═════ ENTRIES SHOWN ═════
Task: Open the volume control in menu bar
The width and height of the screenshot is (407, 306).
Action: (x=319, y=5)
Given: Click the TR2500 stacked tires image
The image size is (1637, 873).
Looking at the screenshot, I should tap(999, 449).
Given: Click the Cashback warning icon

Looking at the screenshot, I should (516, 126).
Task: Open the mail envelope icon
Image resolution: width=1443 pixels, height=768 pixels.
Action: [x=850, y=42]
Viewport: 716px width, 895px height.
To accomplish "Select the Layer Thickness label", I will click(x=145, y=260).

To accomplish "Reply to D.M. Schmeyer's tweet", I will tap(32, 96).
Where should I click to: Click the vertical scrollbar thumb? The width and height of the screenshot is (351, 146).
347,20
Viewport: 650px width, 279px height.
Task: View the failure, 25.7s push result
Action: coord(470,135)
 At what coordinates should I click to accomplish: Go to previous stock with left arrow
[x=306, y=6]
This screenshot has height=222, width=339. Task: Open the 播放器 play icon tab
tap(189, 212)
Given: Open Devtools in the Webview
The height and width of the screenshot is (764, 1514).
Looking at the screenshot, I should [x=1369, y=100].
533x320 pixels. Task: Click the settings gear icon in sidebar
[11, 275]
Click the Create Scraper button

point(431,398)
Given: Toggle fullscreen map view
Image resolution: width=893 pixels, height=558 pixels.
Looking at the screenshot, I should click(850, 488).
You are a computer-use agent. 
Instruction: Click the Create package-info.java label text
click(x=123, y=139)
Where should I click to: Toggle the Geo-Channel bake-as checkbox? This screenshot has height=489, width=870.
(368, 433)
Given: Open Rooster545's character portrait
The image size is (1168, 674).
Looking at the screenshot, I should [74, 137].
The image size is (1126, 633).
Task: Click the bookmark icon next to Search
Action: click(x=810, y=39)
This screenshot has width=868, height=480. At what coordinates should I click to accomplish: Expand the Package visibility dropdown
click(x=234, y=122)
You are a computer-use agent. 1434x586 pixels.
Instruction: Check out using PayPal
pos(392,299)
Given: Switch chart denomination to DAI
═════
◆ **TRY IT**:
Recopy the records without any alteration.

◆ **WRITTEN ANSWER**:
Task: Open the volume control in menu bar
The width and height of the screenshot is (407, 306).
Action: (x=319, y=5)
Given: Click the TR2500 stacked tires image
The image size is (1637, 873).
Looking at the screenshot, I should tap(999, 449).
Given: Click the Cashback warning icon

Looking at the screenshot, I should (516, 126).
Task: Open the mail envelope icon
Image resolution: width=1443 pixels, height=768 pixels.
Action: [x=850, y=42]
Viewport: 716px width, 895px height.
To accomplish "Select the Layer Thickness label", I will click(x=145, y=260).

To accomplish "Reply to D.M. Schmeyer's tweet", I will tap(32, 96).
Where should I click to: Click the vertical scrollbar thumb? The width and height of the screenshot is (351, 146).
347,20
Viewport: 650px width, 279px height.
Task: View the failure, 25.7s push result
Action: coord(470,135)
 At what coordinates should I click to accomplish: Go to previous stock with left arrow
[x=306, y=6]
This screenshot has height=222, width=339. Task: Open the 播放器 play icon tab
tap(189, 212)
Given: Open Devtools in the Webview
The height and width of the screenshot is (764, 1514).
Looking at the screenshot, I should [x=1369, y=100].
533x320 pixels. Task: Click the settings gear icon in sidebar
[11, 275]
Click the Create Scraper button

point(431,398)
Given: Toggle fullscreen map view
Image resolution: width=893 pixels, height=558 pixels.
Looking at the screenshot, I should click(850, 488).
You are a computer-use agent. 
Instruction: Click the Create package-info.java label text
click(x=123, y=139)
Where should I click to: Toggle the Geo-Channel bake-as checkbox? This screenshot has height=489, width=870.
(368, 433)
Given: Open Rooster545's character portrait
The image size is (1168, 674).
Looking at the screenshot, I should [74, 137].
The image size is (1126, 633).
Task: Click the bookmark icon next to Search
Action: click(x=810, y=39)
This screenshot has width=868, height=480. At what coordinates should I click to accomplish: Expand the Package visibility dropdown
click(x=234, y=122)
You are a computer-use agent. 1434x586 pixels.
Instruction: Check out using PayPal
pos(392,299)
Given: Switch chart denomination to DAI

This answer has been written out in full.